Weight loss is probably a goal of many runners – maybe even the majority of hobby runners like myself – so I suppose I should share how I lost 12 pounds from November to March.
In late November I drove to an ear doctor’s appointment, and they took my blood pressure. It registered so high that they actually brought out a different machine. Well, by the end of the appointment, they took it again and it had come down, but was still high. So, I was advised to follow up with my general doctor. Since I had a physical already scheduled, that was easy enough to do.
At that appointment, the doctor found that I had borderline high blood pressure.
(You can find information on blood pressure numbers here: http://www.heart.org/HEARTORG/Conditions/HighBloodPressure/KnowYourNumbers/Understanding-Blood-Pressure-Readings_UCM_301764_Article.jsp. Really, though, if you have any concerns, check in with a doctor.)
I know that there is a lot of debate over whether or not the annual physical is good or necessary, but a quick check with a doctor once a year or every couple of years is a good thing. It identified this problem for me, and physicals give a doctor a chance to see you when you are healthy, so that if something does go wrong, they have a sense of how bad things are. So, I think there are soft benefits that go beyond some of the measures used to evaluate the benefits of the annual appointment.
My choices: I could try to control it with diet and exercise and check in with the doctor, or else I could go on medication.
Being naturally pill-adverse, I wanted to try to solve it on my own. So, I took the diet and exercise route. This led to my dropping 12 pounds over the past few months. While I looked for advice from reliable sources, and had information on the DASH diet, I tried to keep it simple.
First, I started a food diary and tried to limit my salt intake to 1500 mg a day or less. That led to a few big changes. First, it reduced the amount of bread and processed food I ate. I also eat out a lot less – holy cow does restaurant food and deli meat have a lot of salt.
One trick was looking at the labels and avoiding anything that had more than 100 mg of salt per servicing. That seems to help a lot. I found some bread that is 105 mg per slice, which is about a third of the salt in the bread I was eating before.

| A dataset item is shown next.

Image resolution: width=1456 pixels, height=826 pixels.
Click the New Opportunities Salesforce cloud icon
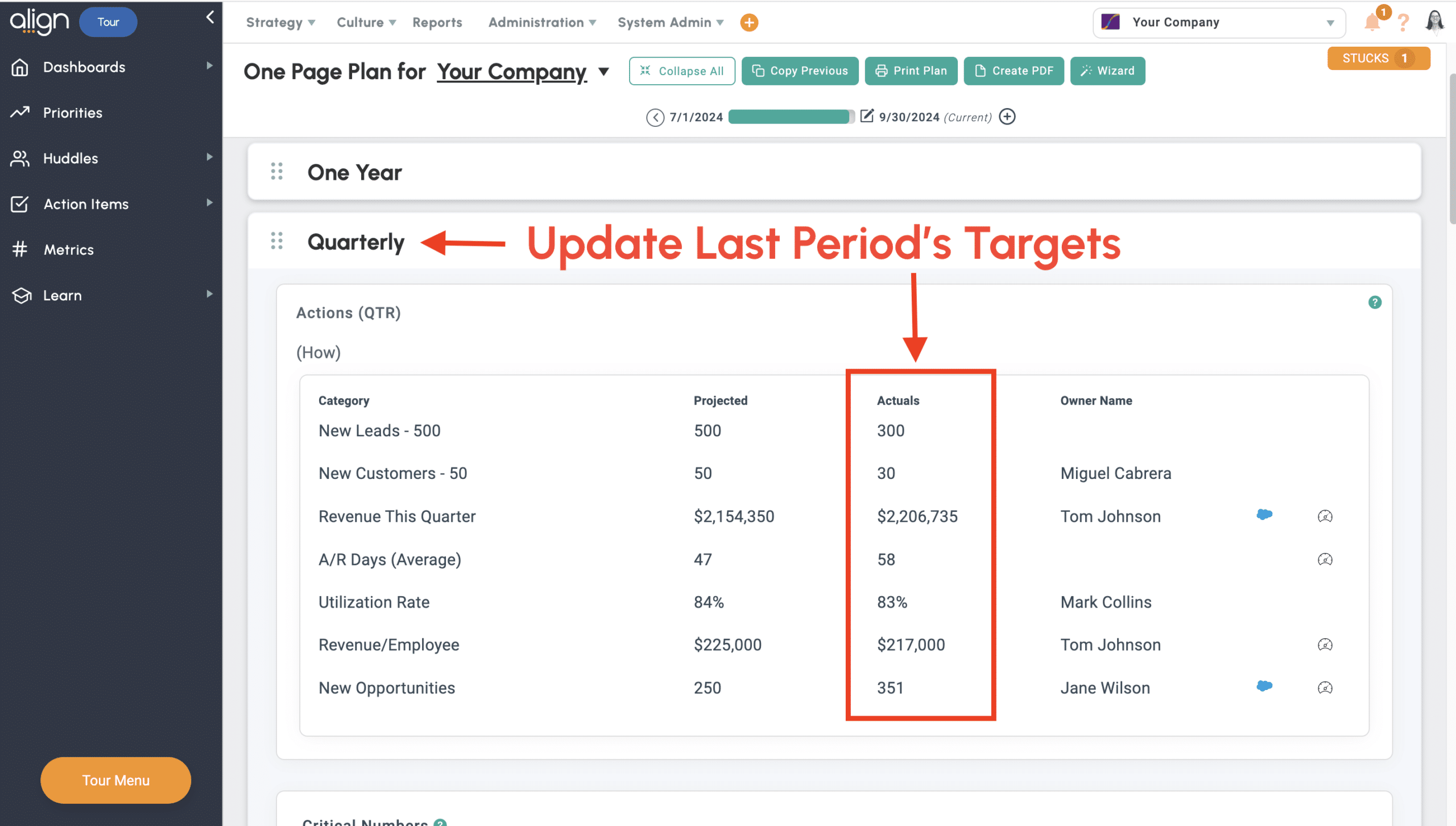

Second, in addition to packing my own breakfast and lunch every day, I began to make my own salad dressing.
The dressing recipe I adapted from the Internet was:
1 Tablespoon Olive Oil
1 Tablespoon Balsamic Vinegar
1 Teaspoon Honey Mustard
Stirring up well makes it better. Mustard can be high in sodium, so you need to choose carefully which you use.
In addition, I looked at the American Heart Association for suggestions on exercise. I had a bit of concern that it might not be good to work out too hard, but the Heart Association’s advice was that the benefits of physical activity outweigh the risks and that 40 minutes of exercise was good for people trying to control their blood pressure (a little more than the standard 30 minute recommendation). Here is a link to the recommendations for physical activity: http://www.heart.org/HEARTORG/Conditions/HighBloodPressure/MakeChangesThatMatter/Getting-Active-to-Control-High-Blood-Pressure_UCM_301882_Article.jsp.
Since I have been physically active for some time, I decided to keep up with what I had been doing.
So, I got on the treadmill for 40 minutes about twice a week, fenced about twice a week, and lifted weights about twice a week. When I couldn’t lift, I would do bodyweight exercises at home.
Over the course of a few months, this led to my weight loss. My blood pressure is still a bit above 120/80, and I think that stress plays a big part in it. I certainly welcome any suggestions on how to manage stress, but I am working on it.
I still need to keep at it, and it is easy to slip out of the food logging habit, but I can tell you that if you keep most of your meals healthy, even when you do have a burger and chips (and ice cream), your daily totals for things like calories and sodium can still be in a healthy range.
It can be as easy as it looks, but it takes a little time, patience, and creativity. (And, yes, sometimes I still just want some salt in my meal, but it is worth it to skip it.)
This app does a lot of the food logging work for you: http://www.livestrong.com/myplate/
This is great Ben. For stress I would recommend a phone app called Headspace which is a great quick guided meditation system designed to do at work or anywhere. Short sessions to get you on your calm place. Free trial of about ten sessions will give you a sense of whether it works for you.